### About
The goal of this project is to bypass the limitations caused by ISPs blocking incoming connections.
To do so, the proxy `reverse` is created. 
`reverse` sends `Ride` objects to another proxy, which is called `forward`.
`forward` waits for a request from the `user`, 
and inserts the request into the `Ride` object received form `reverse`.
The `Ride` object is then sent back to `reverse`.
`reverse` subsequently forwards the request contained in the `Ride` object to the `app`.
Upon recieving a reply with data from `app`, `reverse` will forward this data to `forward`,
which in turn will finally forward it to the `user`.

#### Control
##### Routing / Access Control
* currently, there is a 1:1 mapping between `forward` and `reverse`.
  * thus any `Ride` "submitted" to `forward` will 
    naturally be selected, and circle back to `reverse`. 
* thus `forward` and `Ride` can both be stateless.
* if any access control, name resolution, port forwarding were to happen, 
  it would be done in `reverse`. 


<br>

### Overview
![](overview.png)

#### What works:
* Forwarding GET requests (including HTTPS).
#### What does not work:
* Handling 301 (Moved Permanently).
* Forwarding PUT requests - if needed, the logic might be quickly added to `doPut` in `forward`.

<br>

### Run / Deploy

#### How to Run / Debug
* `com.olexyn.misp.embedded.RunAll.main()`

<br>

#### How to Deploy
* Set the URIs in code.
* Build (e.g. with `build-install-all.sh`)
* Put the generated `forward-0.1.war` in a servlet container (e.g. Jetty).
* Launch the `reverse-0.1.jar` on your host. 
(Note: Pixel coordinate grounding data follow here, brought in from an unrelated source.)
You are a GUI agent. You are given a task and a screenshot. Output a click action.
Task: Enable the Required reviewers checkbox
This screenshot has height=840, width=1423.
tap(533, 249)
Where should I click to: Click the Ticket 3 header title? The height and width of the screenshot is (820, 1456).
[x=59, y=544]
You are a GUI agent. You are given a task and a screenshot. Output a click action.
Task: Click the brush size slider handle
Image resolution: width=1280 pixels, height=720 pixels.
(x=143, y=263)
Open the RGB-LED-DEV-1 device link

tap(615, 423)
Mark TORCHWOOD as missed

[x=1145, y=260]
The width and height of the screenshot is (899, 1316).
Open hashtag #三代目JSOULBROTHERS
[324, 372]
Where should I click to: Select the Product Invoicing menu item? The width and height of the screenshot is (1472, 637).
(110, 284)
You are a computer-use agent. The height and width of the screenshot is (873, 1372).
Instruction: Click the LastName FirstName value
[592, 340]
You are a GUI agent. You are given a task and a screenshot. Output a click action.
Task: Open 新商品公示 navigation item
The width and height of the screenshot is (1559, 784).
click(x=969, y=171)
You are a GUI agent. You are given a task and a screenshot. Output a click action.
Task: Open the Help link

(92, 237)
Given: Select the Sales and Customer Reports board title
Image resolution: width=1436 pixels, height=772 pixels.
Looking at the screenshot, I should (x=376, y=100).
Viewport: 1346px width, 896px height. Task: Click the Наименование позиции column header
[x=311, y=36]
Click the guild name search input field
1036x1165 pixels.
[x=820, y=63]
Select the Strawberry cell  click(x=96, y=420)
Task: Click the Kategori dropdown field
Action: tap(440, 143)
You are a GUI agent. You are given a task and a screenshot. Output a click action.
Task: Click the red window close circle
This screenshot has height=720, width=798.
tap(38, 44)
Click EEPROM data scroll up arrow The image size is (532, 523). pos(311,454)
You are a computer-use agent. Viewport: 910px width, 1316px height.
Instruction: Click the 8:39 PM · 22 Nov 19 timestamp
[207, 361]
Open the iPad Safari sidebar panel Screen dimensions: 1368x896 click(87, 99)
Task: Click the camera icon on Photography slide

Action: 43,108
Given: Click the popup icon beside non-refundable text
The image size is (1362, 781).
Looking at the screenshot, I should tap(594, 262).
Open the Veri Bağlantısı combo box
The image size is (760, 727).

### Security Considerations
* user might access other resources (i.e. another app)
  * user might manipulate the `app` URL
    * the URL of the app is provided as ENV
    * `reverse` calls said URL.
    * the URL is never transmitted over the network
    * the `Ride` object which `forward` receives contains only the _original_ request and the response payload from `app`
  * user might use redirect magic
    * user can not manipulate URL directly
    * but if the server is not properly configured, the user might exploit that
    * thus only expose local servers that you consider hardened.
    * TODO possibly do some Header editing, before calling `app` URL in `Tools.send()`


### Considerations How to add multiple host mapping
* keep `forward` agnostic
  * supply parameter to `/` indicating desired target service
* in `reverse`
  * maintain a map of desired service -> URL